First, I will explain how I got to this company. I used a stock screener and searched for companies in Canada. I then looked for companies that have reported sales growth increases of at least 10% over the past five years, a trailing 12-month return on investment of 10% or higher, and positive gross and operating margins. This screener produced a single company listed on the TSX: Tucows (TSX:TC)(NASDAQ:TCX).
Why Tucows is an interesting investment option
Tucows initially made its name within the internet community as a domain name registrar. In fact, in 1999, the company was one of the original 34 registrars identified by the Internet Corporation for Assigned Names and Numbers. Because of its strong footing in the industry over the past 20 years, Tucows has become the largest publicly traded domain registrar in the world. This segment of its business provides excellent recurring revenue for the company.
Seeing as the domain registration business is quite mature, the company needed to find additional sources of revenue to ensure further growth by the company. In 2012, Tucows released Ting Mobile as a mobile virtual network operator (MVNO). An MVNO is the practice of providing mobile services by obtaining access to existing networks rather than implementing proprietary infrastructure. To do this, Tucows has established deals with Sprint and T-Mobile. In 2014, the company announced its purchase of ISP Blue Ridge, which later led to the release of Ting Internet.

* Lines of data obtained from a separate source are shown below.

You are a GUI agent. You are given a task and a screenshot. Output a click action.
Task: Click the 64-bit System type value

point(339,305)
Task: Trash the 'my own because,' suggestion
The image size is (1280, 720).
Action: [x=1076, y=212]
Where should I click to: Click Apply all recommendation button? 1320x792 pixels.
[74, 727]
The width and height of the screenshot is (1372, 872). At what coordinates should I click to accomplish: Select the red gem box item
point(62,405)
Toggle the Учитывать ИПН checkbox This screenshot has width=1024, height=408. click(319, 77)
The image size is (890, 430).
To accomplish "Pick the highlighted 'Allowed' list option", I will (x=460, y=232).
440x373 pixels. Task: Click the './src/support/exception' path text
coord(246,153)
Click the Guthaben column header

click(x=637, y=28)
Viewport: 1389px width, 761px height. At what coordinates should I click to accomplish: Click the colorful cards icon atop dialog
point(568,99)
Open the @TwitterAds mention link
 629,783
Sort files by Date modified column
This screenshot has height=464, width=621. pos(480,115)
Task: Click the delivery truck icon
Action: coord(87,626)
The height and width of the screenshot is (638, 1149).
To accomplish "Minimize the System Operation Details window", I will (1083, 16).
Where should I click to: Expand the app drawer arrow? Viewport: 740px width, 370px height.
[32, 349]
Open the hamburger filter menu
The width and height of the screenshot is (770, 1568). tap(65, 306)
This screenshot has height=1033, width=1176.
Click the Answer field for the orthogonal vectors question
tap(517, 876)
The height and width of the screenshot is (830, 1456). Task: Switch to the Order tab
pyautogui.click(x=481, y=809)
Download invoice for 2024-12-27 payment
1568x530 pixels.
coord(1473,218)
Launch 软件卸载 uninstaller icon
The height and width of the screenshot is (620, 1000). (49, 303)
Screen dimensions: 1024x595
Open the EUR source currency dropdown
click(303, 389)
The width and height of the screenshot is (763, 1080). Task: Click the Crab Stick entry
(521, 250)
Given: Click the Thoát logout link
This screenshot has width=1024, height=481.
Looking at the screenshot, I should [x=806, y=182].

Tucows is also lead by a solid management team. Generally, I look for companies that are founder-led, but Elliot Noss may be the next best thing. He has been with the company for over 21 years and is the largest individual shareholder in the company with a 6.82% ownership stake. The remaining company insiders account for 2.58% ownership, which brings the total insider ownership stake to just under 9.5%. This is an adequate amount of insider ownership, as it identifies a company that is willing to be rewarded according to the performance of the company.
Of course, investing in this company does not come without its risks. The biggest issue was mentioned previously. The domain registration business has not been a large driver of growth for the company, and it is currently still the largest source of revenue for the company. That means it is relying heavily on the growth in Ting Mobile and Ting Internet.
It is also a possibility that the company’s access to the Sprint and T-Mobile mobile networks could be revoked in the future, leaving them with an entire business segment without any functionality. However, this is a very unlikely scenario, as access by Tucows onto those networks provides those companies with revenue.
Tucows is a small-cap stock with big potential. There are definitely risks to consider, but the company is being led by a very competent management group, and it has been constantly innovating, as the internet landscape has changed over the years. This could be a great stock to watch or perhaps even start a small position in. Tucows should be a big player in the internet industry for a while.
The post Add This 1 Growth Stock to Your Portfolio for Massive Returns appeared first on The Motley Fool Canada.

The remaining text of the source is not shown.